It was a road trip – at least it felt like one. Against the setting sun and an hour in the cab, human mind can conjure up a lot of nonsensical things to talk about. When I wasn’t busy fanning the back of my neck, I was listening to my sister narrate the story of the recently released Bollywood film, Fan – one that she feels “could have easily been wrapped up in an hour”. Clearly not watching this one, thank you, very much.
Home was the destination. I mean, after an hour long philandering at a cafe that I used to visit every day but with my change of work had now become once a week treat. But then it was finally destination Home, one that has been since 2010. If it takes 21 days to form a habit, imagine what happens in a span of six long years. And since you are imagining, go on and give it a try when that six year long habit has to be let go of, out of the blue.
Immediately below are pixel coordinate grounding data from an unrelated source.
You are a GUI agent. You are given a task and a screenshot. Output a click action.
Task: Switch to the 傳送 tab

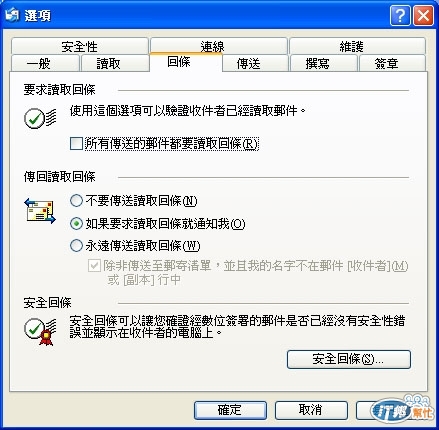coord(255,63)
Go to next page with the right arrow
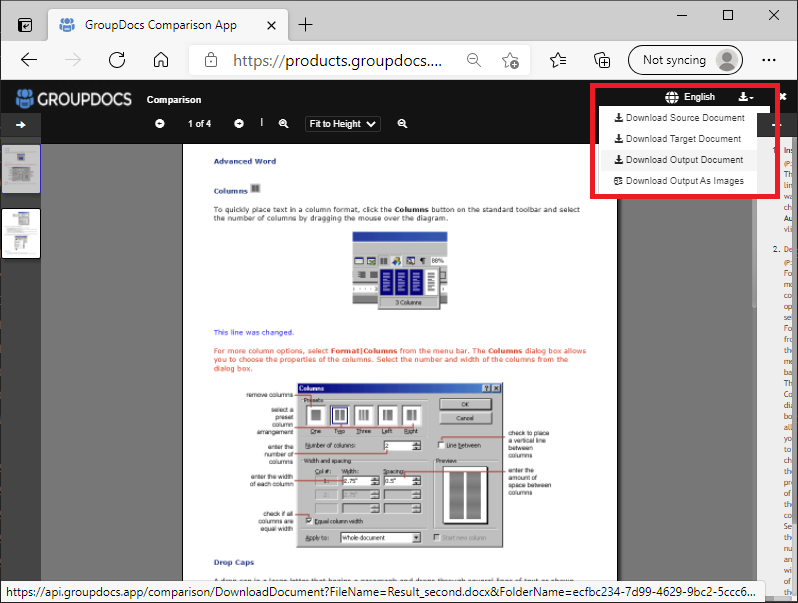The height and width of the screenshot is (603, 798). [239, 124]
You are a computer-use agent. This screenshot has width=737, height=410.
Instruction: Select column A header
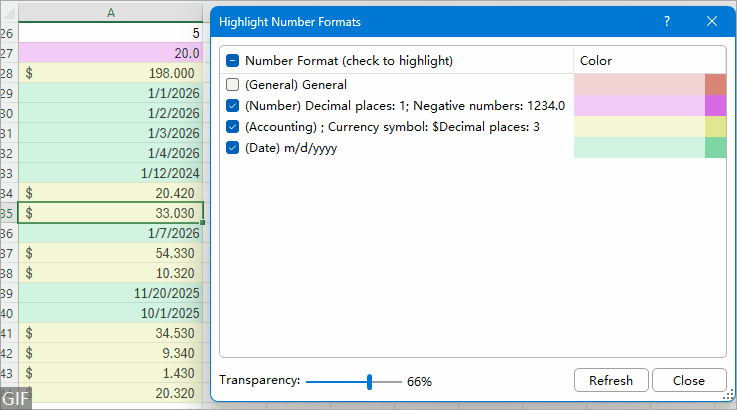click(110, 12)
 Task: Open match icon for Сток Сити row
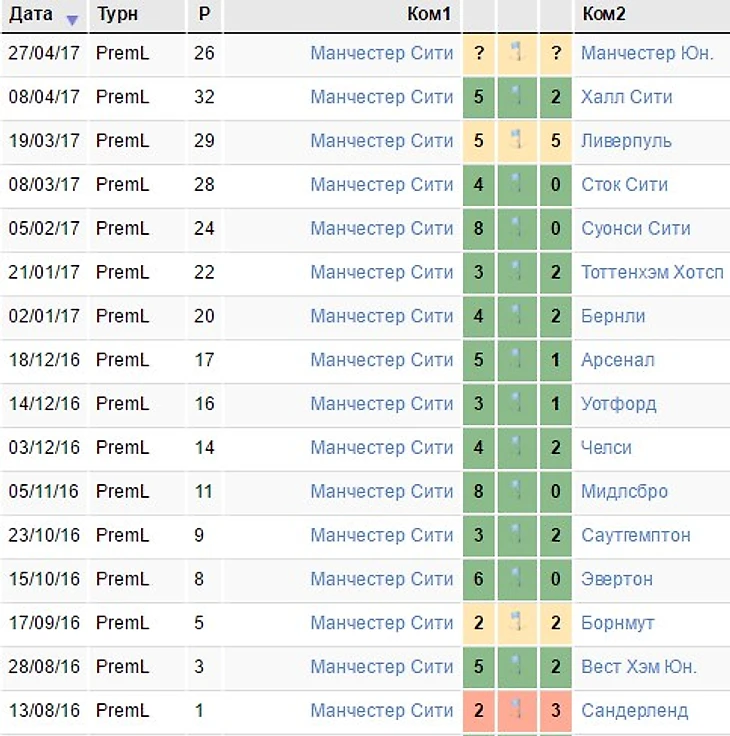click(517, 185)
Needless to say, I was (and sometimes still am) finding the transition to this new place of work and abode a little disconcerting. As I got back to familiar streets, doggies by the roads and the Bully who still eats up others’ food, I was overwhelmed.
The heat was blistering, so we stayed indoors. But as the clock struck 6, I was out of the door with my cycle and a bag full of snacks for the dogs – *okay fine, it was just a piece of bread*.
I wish my glasses had wipers akin to the ones in cars, for they had suddenly become useless and the sight of them with wiper would sure have ben a spectacle.
Later that evening, I had to pack my bags and come to my second home. Though I was a little sad, I rejoiced over the wonderful realisation –
Goodbyes are inevitable and people can’t remain in your lives forever. But what does remain, always and forever, is how they made you feel – you might remember them fondly and your heart will leap and sing or perhaps they will be the ones that will give you the discomfort that will make you want to weep.
But in the end what matters really is how they made you feel.